Information shown:
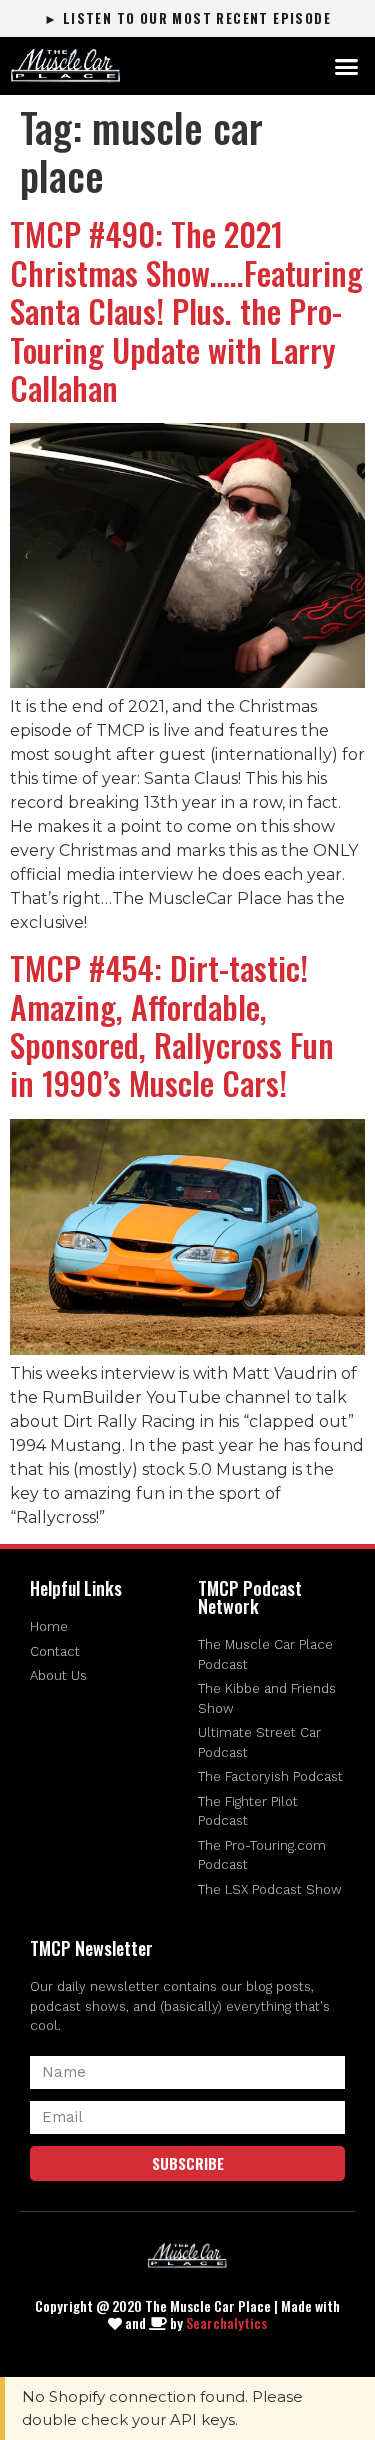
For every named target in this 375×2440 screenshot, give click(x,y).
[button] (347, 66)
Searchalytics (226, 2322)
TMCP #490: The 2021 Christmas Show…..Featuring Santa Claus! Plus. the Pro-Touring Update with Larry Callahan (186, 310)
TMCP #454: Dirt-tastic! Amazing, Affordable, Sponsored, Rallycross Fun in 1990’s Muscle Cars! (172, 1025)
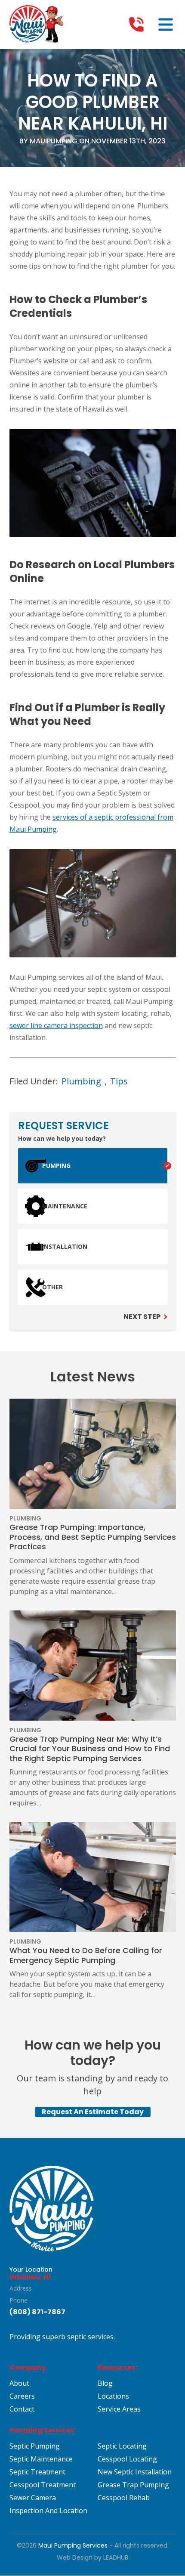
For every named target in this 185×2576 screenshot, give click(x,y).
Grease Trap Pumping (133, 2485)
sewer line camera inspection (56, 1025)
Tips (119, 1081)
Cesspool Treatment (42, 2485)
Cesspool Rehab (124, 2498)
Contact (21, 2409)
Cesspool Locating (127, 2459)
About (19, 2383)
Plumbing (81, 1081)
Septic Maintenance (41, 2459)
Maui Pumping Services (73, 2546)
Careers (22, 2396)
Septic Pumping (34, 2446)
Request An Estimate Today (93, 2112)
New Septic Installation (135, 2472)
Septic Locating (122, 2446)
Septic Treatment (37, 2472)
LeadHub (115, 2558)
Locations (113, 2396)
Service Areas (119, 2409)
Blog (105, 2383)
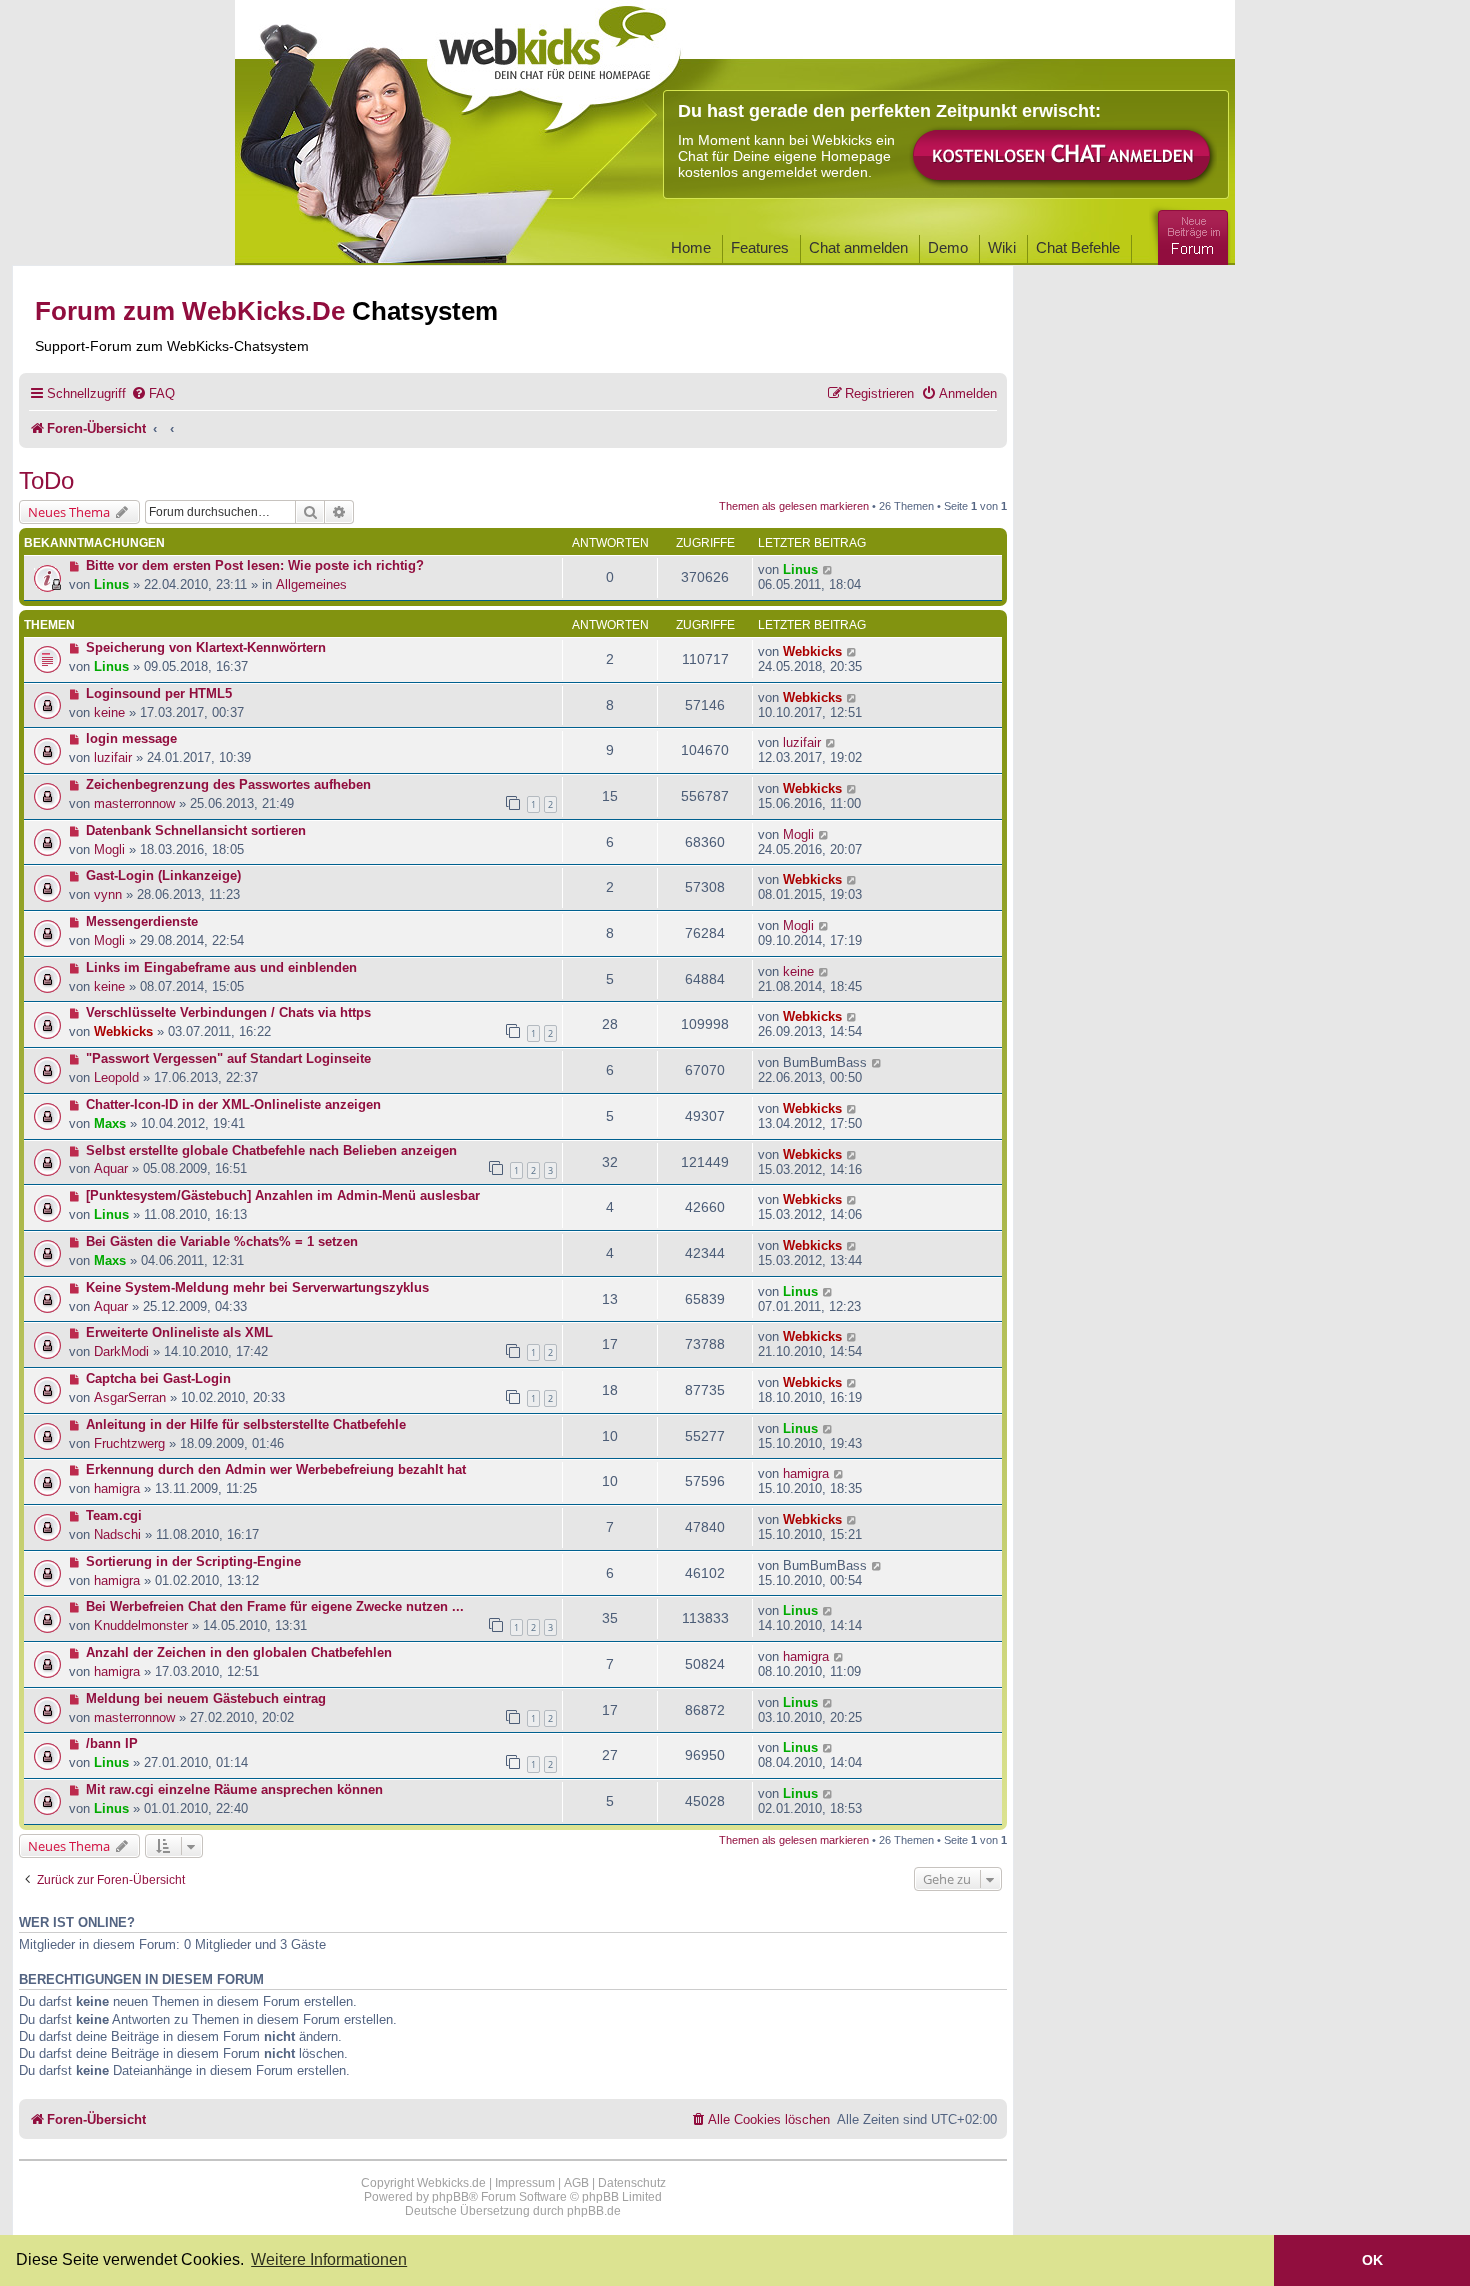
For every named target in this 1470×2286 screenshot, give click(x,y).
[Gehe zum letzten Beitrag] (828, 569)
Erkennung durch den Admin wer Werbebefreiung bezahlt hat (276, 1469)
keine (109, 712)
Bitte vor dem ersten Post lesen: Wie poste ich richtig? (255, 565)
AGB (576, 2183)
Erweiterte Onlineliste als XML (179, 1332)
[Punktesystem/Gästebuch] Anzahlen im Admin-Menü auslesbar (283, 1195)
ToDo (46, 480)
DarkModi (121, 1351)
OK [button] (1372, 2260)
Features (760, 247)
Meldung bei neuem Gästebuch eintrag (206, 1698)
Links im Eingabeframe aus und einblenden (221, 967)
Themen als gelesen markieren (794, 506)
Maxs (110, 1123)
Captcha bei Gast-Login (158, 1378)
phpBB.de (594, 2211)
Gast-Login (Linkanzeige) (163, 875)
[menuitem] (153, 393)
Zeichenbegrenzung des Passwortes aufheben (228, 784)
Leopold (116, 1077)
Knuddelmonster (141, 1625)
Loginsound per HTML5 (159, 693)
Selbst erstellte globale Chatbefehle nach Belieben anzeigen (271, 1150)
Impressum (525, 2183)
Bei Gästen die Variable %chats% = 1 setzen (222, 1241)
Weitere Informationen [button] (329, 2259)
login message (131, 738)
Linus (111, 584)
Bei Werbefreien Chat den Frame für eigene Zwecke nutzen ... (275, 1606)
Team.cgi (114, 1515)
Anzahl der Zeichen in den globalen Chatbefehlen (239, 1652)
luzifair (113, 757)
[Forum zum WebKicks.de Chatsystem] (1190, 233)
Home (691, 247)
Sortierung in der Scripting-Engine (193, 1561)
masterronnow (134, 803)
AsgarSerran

Your instructions: Out of the data above, set down the lines from the one with "Features (760, 247)" to the one with "Sortierung in der", both included, exactly as written and with no additions.

Solution to the exercise:
Features (760, 247)
Meldung bei neuem Gästebuch eintrag (206, 1698)
Links im Eingabeframe aus und einblenden (221, 967)
Themen als gelesen markieren (794, 506)
Maxs (110, 1123)
Captcha bei Gast-Login (158, 1378)
phpBB.de (594, 2211)
Gast-Login (Linkanzeige) (163, 875)
[menuitem] (153, 393)
Zeichenbegrenzung des Passwortes aufheben (228, 784)
Leopold (116, 1077)
Knuddelmonster (141, 1625)
Loginsound per HTML5 (159, 693)
Selbst erstellte globale Chatbefehle nach Belieben anzeigen (271, 1150)
Impressum (525, 2183)
Bei Gästen die Variable %chats% = 1 setzen (222, 1241)
Weitere Informationen [button] (329, 2259)
login message (131, 738)
Linus (111, 584)
Bei Werbefreien Chat den Frame für eigene Zwecke nutzen ... (275, 1606)
Team.cgi (114, 1515)
Anzahl der Zeichen in den globalen Chatbefehlen (239, 1652)
luzifair (113, 757)
[Forum zum WebKicks.de Chatsystem] (1190, 233)
Home (691, 247)
Sortierung in der Scripting-Engine (193, 1561)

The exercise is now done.